BOSTON -- Damage to the gastrointestinal tract is common in patients with AIDS, and it's not just a minor complication of the disease. Researchers suspect that this damage actually contributes to activation of the patient's immune system, the development of immune deficiency, and ultimately the progression of AIDS.
Scientists have little information about how this damage to the gut occurs, but now a team led by investigators at Beth Israel Deaconess Medical Center (BIDMC) and Washington University School of Medicine has uncovered new clues. The findings, published online today in the journal
Cell, implicate the presence of potentially pathogenic viruses other than those that cause AIDS and suggest that a better understanding of how these non-HIV viruses contribute to disease progression might provide an opportunity to explain and eventually intervene in the processes that lead to advanced AIDS.

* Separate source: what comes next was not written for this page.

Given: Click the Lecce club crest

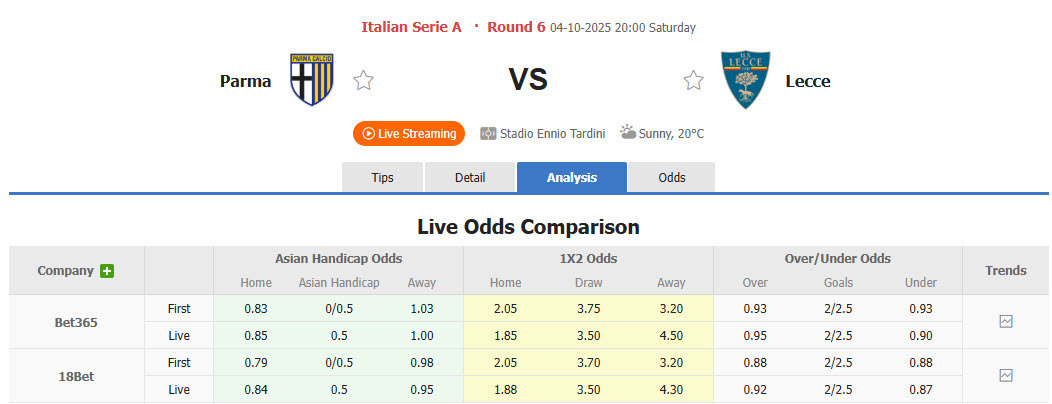Looking at the screenshot, I should pos(745,80).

To investigate what causes AIDS-related gastrointestinal damage, Dan Barouch, MD, PhD and colleagues studied monkeys infected with SIV, the monkey counterpart to HIV. "Interestingly, natural hosts for SIV such as African green monkeys can carry large amounts of the virus without developing AIDS," says Barouch, the Director of the Center for Virology and Vaccine Research at BIDMC and Professor of Medicine at Harvard Medical School Other monkeys such as rhesus monkeys become very sick when infected with SIV.
The team looked to a sequencing method called next-generation sequencing to examine all of the bacteria, viruses, and other organisms residing in the gastrointestinal tract of three groups: rhesus monkeys with pathogenic SIV infection, African green monkeys with nonpathogenic SIV infections, and a control group of monkeys without SIV infections.

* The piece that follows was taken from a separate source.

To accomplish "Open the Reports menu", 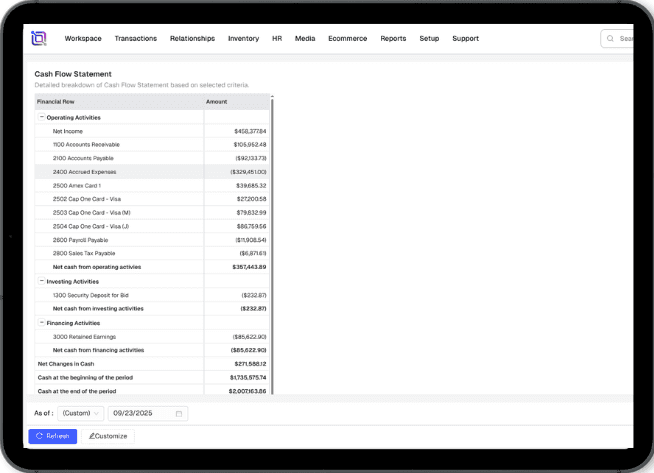I will (x=393, y=39).

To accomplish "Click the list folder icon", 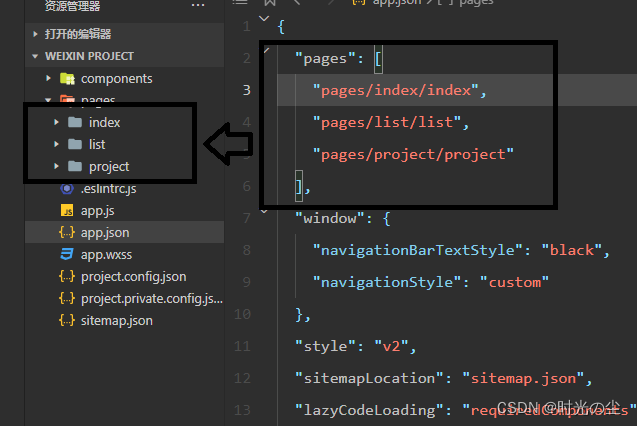I will pos(75,144).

Using the sequencing method on samples of feces from the monkeys, "we found that the gastrointestinal tract of the animals with AIDS contained a large number of previously undescribed viruses-including potential pathogens. But we did not see any obvious changes in the bacteria," says Barouch. Specifically, he explains, SIV infection was associated with a greater than10-fold increase in the number of sequences from viruses at 24 weeks postinfection But, he adds, this expansion of the intestinal virome was associated only with pathogenic SIV infection in the rhesus monkeys, not with nonpathogenic SIV infection of the African green monkeys.
Using very conservative criteria, the researchers went on to identify at least 32 previously undescribed viruses from multiple pathogenic groups found in the gastrointestinal tracts of monkeys infected with pathogenic SIV. (There may be many more, says Barouch, explaining that because criteria were conservative, both the size and the pathogenic potential of the intestinal virome in SIV-infected animals may have been significantly underestimated, and viruses that infect the intestine but are shed at very low levels may have been missed.)
Of particular interest, they add, is that the presence of adenoviruses during pathogenic SIV infection caused inflammation of the intestines, indicating that infection with these viruses may be linked to intestinal damage during AIDS progression. Barouch notes that some of the viruses-such as parvoviruses-detected in the feces of monkeys with AIDS were also found circulating in the animals' blood.
In addition, the scientists add, many of these were RNA viruses, meaning that their genetic material is made up of RNA rather than DNA. "This is the first time anyone has looked at both DNA- and RNA-based organisms in the fecal matter in association with AIDS. The striking finding of so many RNA viruses to go along with DNA viruses opens up the broader issues of whether the field of metagenomics-the study of microbial communities-now needs to shift to doing total nucleic acid analysis rather than focusing on bacteria and DNA as has often been the case," says senior author Herbert Virgin, MD, PhD, of the Washington University School of Medicine, in Saint Louis.
The scientists speculate that intestinal viruses may enable SIV infection to progress to AIDS by fostering intestinal damage that allows the release of bacterial, viral, fungal, and other activators of the immune system into host tissues and blood.
"We now want to follow animals to evaluate the timing of the expansion of the intestinal virome in relation to clinical disease progression and to assess interventional strategies to block this process," says Barouch.
In addition to providing new information on how AIDS advances -- and therefore how to potentially intervene to slow it down -- the results suggest that the viruses found in AIDS patients' intestines could indicate how progressive their disease will be. "Whether this may have diagnostic or prognostic value remains to be determined based on ongoing and future studies," says Barouch.
Study coauthors include Scott A. Handley, Larissa B. Thackray, Guoyan Zhao, Rachel Presti, Andrew D. Miller, Lindsay Droit, Peter Abbink, Lori F. Maxfield, Amal Kambal, Erning Duan, Kelly Stanley, Joshua Kramer, Sheila C. Macri, Sallie R. Permar, Joern E. Schmitz, Keith Mansfield, Jason M. Brenchley, Ronald S. Veazey, Thaddeus S. Stappenbeck, and David Wang.